Making big data meaningful to energy companies
Energy and oil & gas companies collect a massive amount of data that has the potential to significantly reduce costs. However, without proper analysis and implementation in decision-making, it’s all just numbers. Here’s what the industry needs to be doing to make the most out of big data.
The Accenture and Microsoft Digital Energy Trends Survey 2016 found that the majority of oil and gas companies are now investing in digital technologies to reduce costs. 38 per cent of companies surveyed were also expected to invest more in big data and analytics over the next three to five years in a bid to increase efficiencies and reduce costs.
While digital technology and the collection of operational data are not new concepts for these industries, the idea of using data in future decision-making is something that hasn’t been fully realised, but is essential for the industry’s future.
Associate Professor of Technology Management and Strategy at Queensland University of Technology, Robert Perrons, said energy industries haven’t really thought about data being an asset itself.
“People used to think revenue only comes from oil and gas moving through pipes, and that the ‘asset’ is only a physical thing,” Assoc Prof Perrons said.
“So the industry collects more data than they actually use, and either throw a lot of it away, or mothball it so that it’s all but useless.
“But this data is going to be mission-critical moving forward.”
Weaving data into decisions
Of the myriad sources of data in the upstream oil and gas industry two types are of particular interest by energy companies: operational, and health and safety. Operational data is production information that can be measured in the field and in wells – things that ensure equipment continues to run. Health and safety combines production and personal data to assess if there are ways to make operations safer.
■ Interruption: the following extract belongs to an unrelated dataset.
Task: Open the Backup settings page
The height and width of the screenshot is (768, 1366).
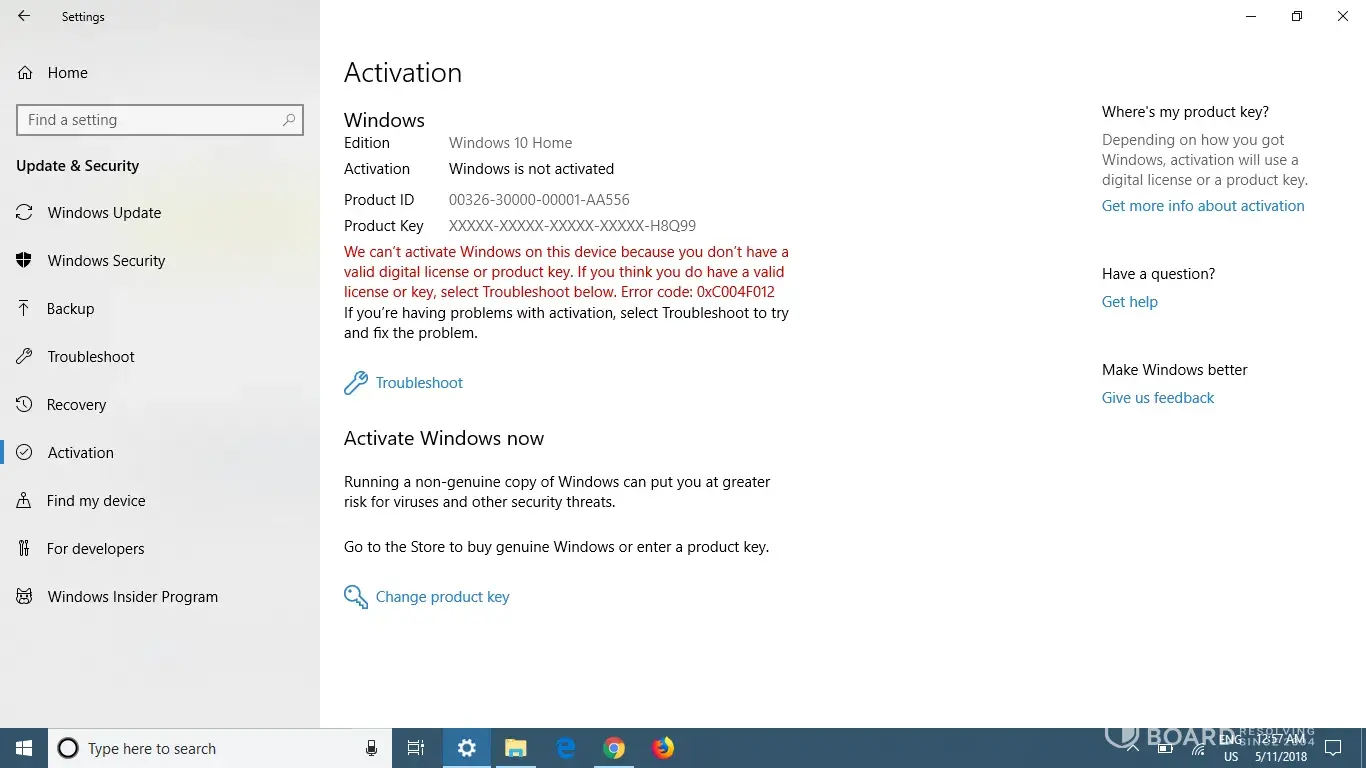Action: click(x=70, y=309)
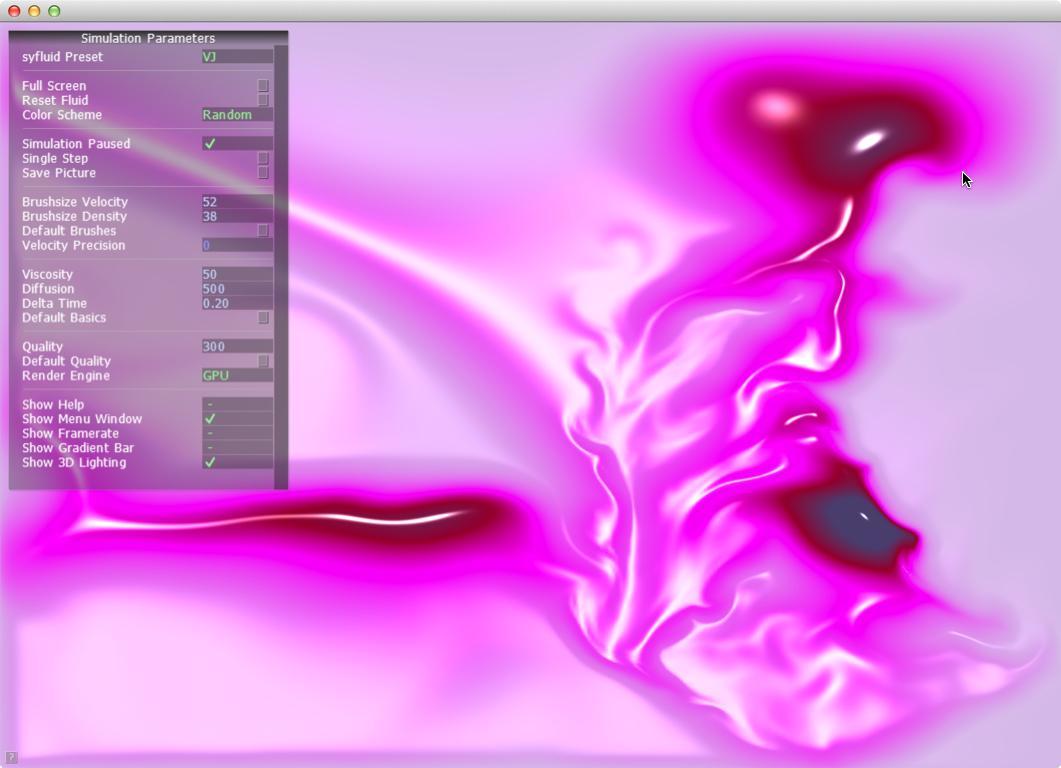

Assoc Prof Perrons said while it’s easy to talk about data as a figurative concept, one practical solution companies can implement to start monetising their data is to create the role of a “data scientist”.
A data scientist is someone with specialised knowledge of the industry – control systems, how data is physically collected, etc – in addition to a strong background in the kinds of mathematics and statistics that allow them to understand what the data is telling them. Their role is to be the bridge between the raw data and the company’s decision-makers.
“The data scientist speaks the language of data. They know how to take all this complex information and put it in front of non-math people and say, ‘Here’s what this means’.
“Most oil and gas companies have nothing that resembles this data scientist profile at the moment. However, companies that are doing big data well have learned that this role is key.
“I’m pretty confident that, in the long-term, data scientists will be widespread, and will play a material role in companies that successfully learn how to survive the current market shakeout,” Assoc Prof Perrons said.
Low price environment calls for analysis
Wade Elofson, founder of Powered, an Australian energy and resource-focused business development company, said current economic conditions have forced the oil and gas industry to think smarter about their operations and find new ways to cut costs, with analysis of this data being one of the key ways to do this.
“Margins are lower which has created this collective awareness that we’re going to have to get a lot smarter about how we operate,” Mr Elofson said.
“For example, Australian information management company Mipela GeoSolutions’ X-Info Service Suite is allowing users to not only collect operational data but also distribute the information to the appropriate people in the company.
“If a worker discovers something in the field that could impact production or pose a safety risk, they can use X-info Service Suite which is installed on their handhelds to capture information and transmit it instantly to the manager in charge.
“This sort of technology is not only collecting data, but making informed decisions based on this data, to either help production or eliminate a safety risk.”
The industry has a significant amount of data available to it, and Assoc Prof Perrons said that this information now has to be applied to the decision-making process in order to make operations more efficient. These efficiencies will ultimately save companies money.
“We’re knee deep in ones and zeroes, but it’s currently not helping us make better choices, because the data is not finding its way into the fabric of our decision making,” Assoc Prof Perrons said.
“We need to bring about a cultural change where we are materially changing how we make decisions on the back of that data.”